**Set exercise:** Copy every one of the following records word for word, with nothing added or changed.

**Data to process:**

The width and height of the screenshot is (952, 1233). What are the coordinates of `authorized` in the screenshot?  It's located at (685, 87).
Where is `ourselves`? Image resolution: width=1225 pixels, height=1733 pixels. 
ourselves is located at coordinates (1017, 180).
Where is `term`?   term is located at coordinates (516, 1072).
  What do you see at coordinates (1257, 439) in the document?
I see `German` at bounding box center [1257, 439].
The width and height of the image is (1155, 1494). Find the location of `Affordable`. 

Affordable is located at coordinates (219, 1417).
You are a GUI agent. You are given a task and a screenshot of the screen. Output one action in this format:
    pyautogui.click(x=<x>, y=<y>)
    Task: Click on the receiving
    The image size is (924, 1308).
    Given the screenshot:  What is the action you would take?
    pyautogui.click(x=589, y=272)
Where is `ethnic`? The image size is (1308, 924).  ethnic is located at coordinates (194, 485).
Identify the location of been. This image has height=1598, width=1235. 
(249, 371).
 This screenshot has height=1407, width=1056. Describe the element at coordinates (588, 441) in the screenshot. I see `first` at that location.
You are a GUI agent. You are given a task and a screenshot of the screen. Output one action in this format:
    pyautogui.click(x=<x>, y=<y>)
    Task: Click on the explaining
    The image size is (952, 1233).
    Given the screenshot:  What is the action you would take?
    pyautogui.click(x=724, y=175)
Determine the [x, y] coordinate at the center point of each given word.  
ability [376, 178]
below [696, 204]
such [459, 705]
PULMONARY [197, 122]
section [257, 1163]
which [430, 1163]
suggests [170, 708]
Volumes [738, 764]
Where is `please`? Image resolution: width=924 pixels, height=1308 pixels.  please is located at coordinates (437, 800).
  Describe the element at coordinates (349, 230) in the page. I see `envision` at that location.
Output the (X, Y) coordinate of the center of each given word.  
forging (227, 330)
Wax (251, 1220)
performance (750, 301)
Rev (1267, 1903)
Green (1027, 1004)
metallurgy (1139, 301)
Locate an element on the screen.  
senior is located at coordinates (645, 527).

**Reply:**
The width and height of the screenshot is (952, 1233). What are the coordinates of `authorized` in the screenshot?  It's located at (685, 87).
Where is `ourselves`? Image resolution: width=1225 pixels, height=1733 pixels. 
ourselves is located at coordinates (1017, 180).
Where is `term`?   term is located at coordinates (516, 1072).
  What do you see at coordinates (1257, 439) in the document?
I see `German` at bounding box center [1257, 439].
The width and height of the image is (1155, 1494). Find the location of `Affordable`. 

Affordable is located at coordinates (219, 1417).
You are a GUI agent. You are given a task and a screenshot of the screen. Output one action in this format:
    pyautogui.click(x=<x>, y=<y>)
    Task: Click on the receiving
    The image size is (924, 1308).
    Given the screenshot:  What is the action you would take?
    pyautogui.click(x=589, y=272)
Where is `ethnic`? The image size is (1308, 924).  ethnic is located at coordinates (194, 485).
Identify the location of been. This image has height=1598, width=1235. 
(249, 371).
 This screenshot has height=1407, width=1056. Describe the element at coordinates (588, 441) in the screenshot. I see `first` at that location.
You are a GUI agent. You are given a task and a screenshot of the screen. Output one action in this format:
    pyautogui.click(x=<x>, y=<y>)
    Task: Click on the explaining
    The image size is (952, 1233).
    Given the screenshot:  What is the action you would take?
    pyautogui.click(x=724, y=175)
Determine the [x, y] coordinate at the center point of each given word.  
ability [376, 178]
below [696, 204]
such [459, 705]
PULMONARY [197, 122]
section [257, 1163]
which [430, 1163]
suggests [170, 708]
Volumes [738, 764]
Where is `please`? Image resolution: width=924 pixels, height=1308 pixels.  please is located at coordinates (437, 800).
  Describe the element at coordinates (349, 230) in the page. I see `envision` at that location.
Output the (X, Y) coordinate of the center of each given word.  
forging (227, 330)
Wax (251, 1220)
performance (750, 301)
Rev (1267, 1903)
Green (1027, 1004)
metallurgy (1139, 301)
Locate an element on the screen.  
senior is located at coordinates (645, 527).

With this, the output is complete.